WASHINGTON (NewsNation Now) — The anniversary of George Floyd’s death was supposed to be a milestone moment, a time to mark passage of legislation to “root out systemic racism” in the criminal justice system, in the words of President Joe Biden. Instead, Floyd’s family visited Washington on Tuesday to mourn with Biden and prod Congress to act as they commemorate the loss of their brother, father and son one year ago.

Floyd’s death sparked a global reckoning over racism and growing calls for police reform, but a legislative response has been elusive. Still, congressional negotiators remain optimistic about the prospects for a bill, and say they’ve made progress toward an agreement this week.

George Floyd died while in police custody on May 25 in Minneapolis, Minnesota. Photo Credit: Courtesy Ben Crump Law Firm

It’s a high-profile legislative fight where Biden has notably taken a back seat, preferring to leave the work of crafting a compromise to lawmakers on Capitol Hill, in contrast to his fevered advocacy, both public and private, for his infrastructure bill and the COVID-19 relief package.

White House advisers say Biden and his team have been in frequent touch with Capitol Hill negotiators over the legislation, but that this is an issue in which a high-profile public campaign by the president might do more harm than good, because of the political challenges surrounding the bill.
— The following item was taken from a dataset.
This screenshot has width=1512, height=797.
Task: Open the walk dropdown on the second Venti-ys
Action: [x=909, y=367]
The Floyd family has multiple opportunities to weigh in on the congressional efforts Tuesday. In addition to their visit to the White House, the family was meeting with House Speaker Nancy Pelosi and Democratic Rep. Karen Bass, the lead House negotiator on the policing bill, as well as key senators.

While Biden set the anniversary of Floyd’s death as the initial deadline for legislation to reach his desk, the issue of police reform is a particularly politically thorny one. Congressional negotiators have struggled to find a compromise that can make it through an evenly divided Senate.
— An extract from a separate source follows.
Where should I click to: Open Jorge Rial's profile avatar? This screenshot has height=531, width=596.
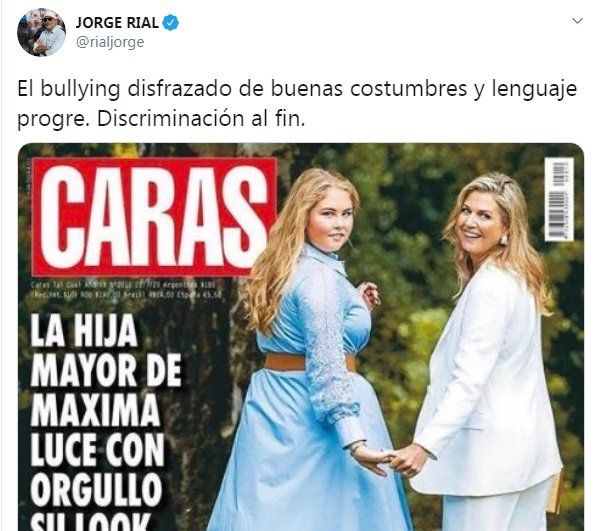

Philonise Floyd makes a statement as U.S. House Speaker Nancy Pelosi (D-CA), House Democrats and family members of the late George Floyd hold a photo op prior to their meeting at the U.S. Capitol in Washington, DC, U.S., May 25, 2021. Greg Nash/Pool via REUTERS

Floyd died on May 25, 2020 after former Minneapolis police officer Derek Chauvin kneeled on his neck for more than nine minutes, while Floyd repeatedly said he couldn’t breathe. His death sparked months of nationwide protests focused on systemic racism and a renewed debate over police reform in the U.S. Chauvin was convicted last month on multiple charges stemming from Floyd’s death.

The Democratic-controlled House approved a sweeping bill in March that would make it easier for individual police officers to be sued and charged with crimes. It would also ban chokeholds, limit no-knock warrants and create a national database of officers with histories of complaints and disciplinary problems.
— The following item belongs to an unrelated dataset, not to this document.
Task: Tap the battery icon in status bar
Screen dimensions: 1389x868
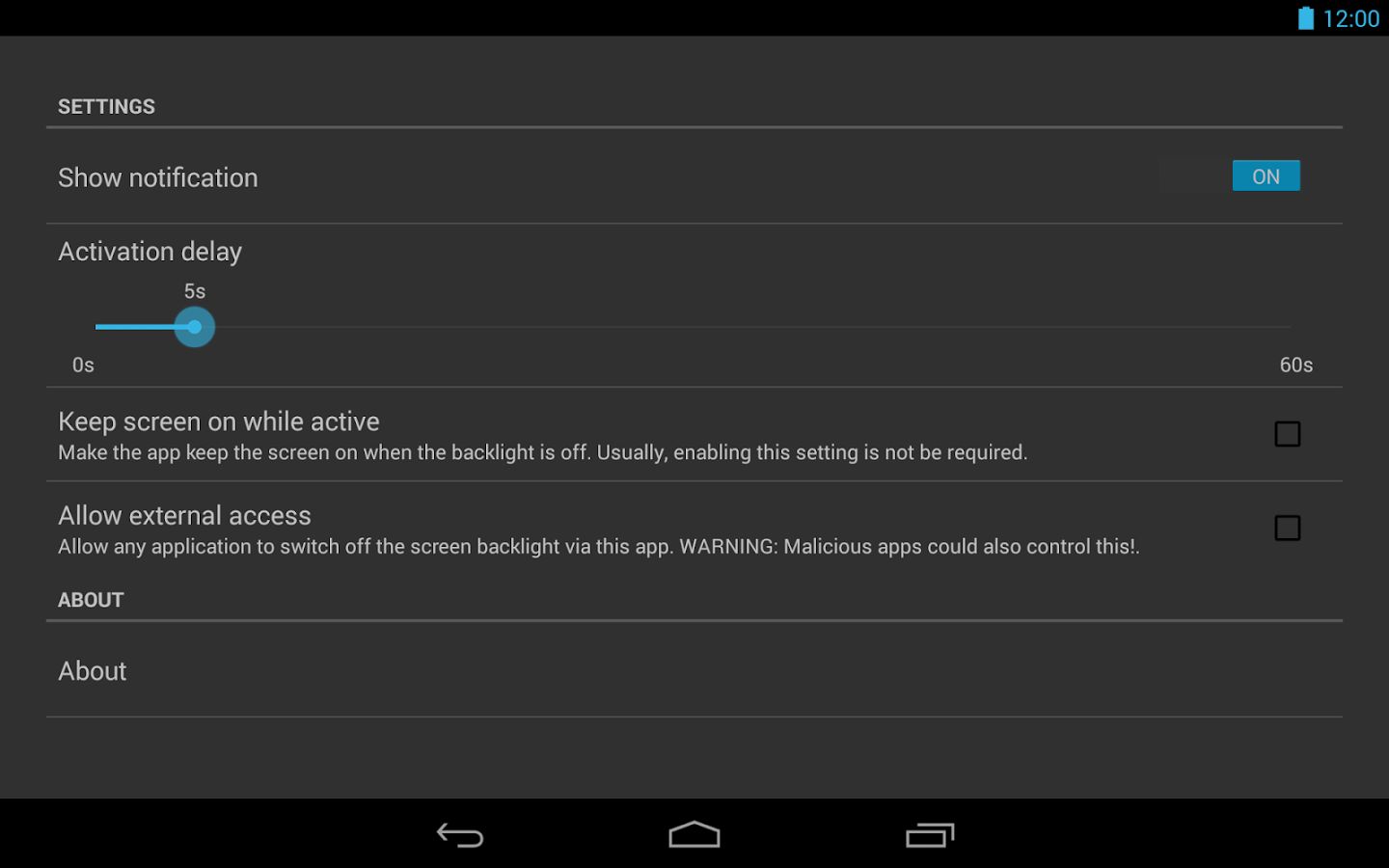Action: (1305, 18)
That bill has gone nowhere in the Senate, where the 50 Democrats will need support from at least 10 Republicans to overcome a bill-killing filibuster. GOP lawmakers have preferred more modest changes.

Though they’ve recently expressed increased optimism about striking a deal, congressional bargainers have been laboring for weeks in search of a compromise on overhauling police procedures.

Negotiators’ chief stumbling block has been over “qualified immunity,” which generally shields individual officers from civil lawsuits. Democrats have wanted to eliminate that protection while South Carolina Sen. Tim Scott, the lead Republican bargainer, has proposed retaining that immunity for officers but allowing lawsuits against police departments.

While progressives and many criminal justice reform advocates are insistent that the bill eliminate protections for individual officers, some Democrats, most notably House Majority Whip Jim Clyburn of South Carolina and Senate Democratic Whip Dick Durbin of Illinois have said they could see a compromise on the issue. Senate Minority Leader Mitch McConnell, R-Ky., has said he wouldn’t support any bill that ends qualified immunity.

Scott and the top two Democratic bargainers — Sen. Cory Booker of New Jersey and California Rep. Bass — have displayed a steady solidarity that’s unusual for congressional negotiations, striking a consistently optimistic tone and never publicly sniping at each

Scott went further on Monday, telling reporters for the first time that he believed he could see “the end of the tunnel” while cautioning that he didn’t expect a deal this week. Booker said Tuesday on “CBS This Morning” that he was hoping “we can get something done in the weeks ahead, not months.”

The Associated Press contributed to this report.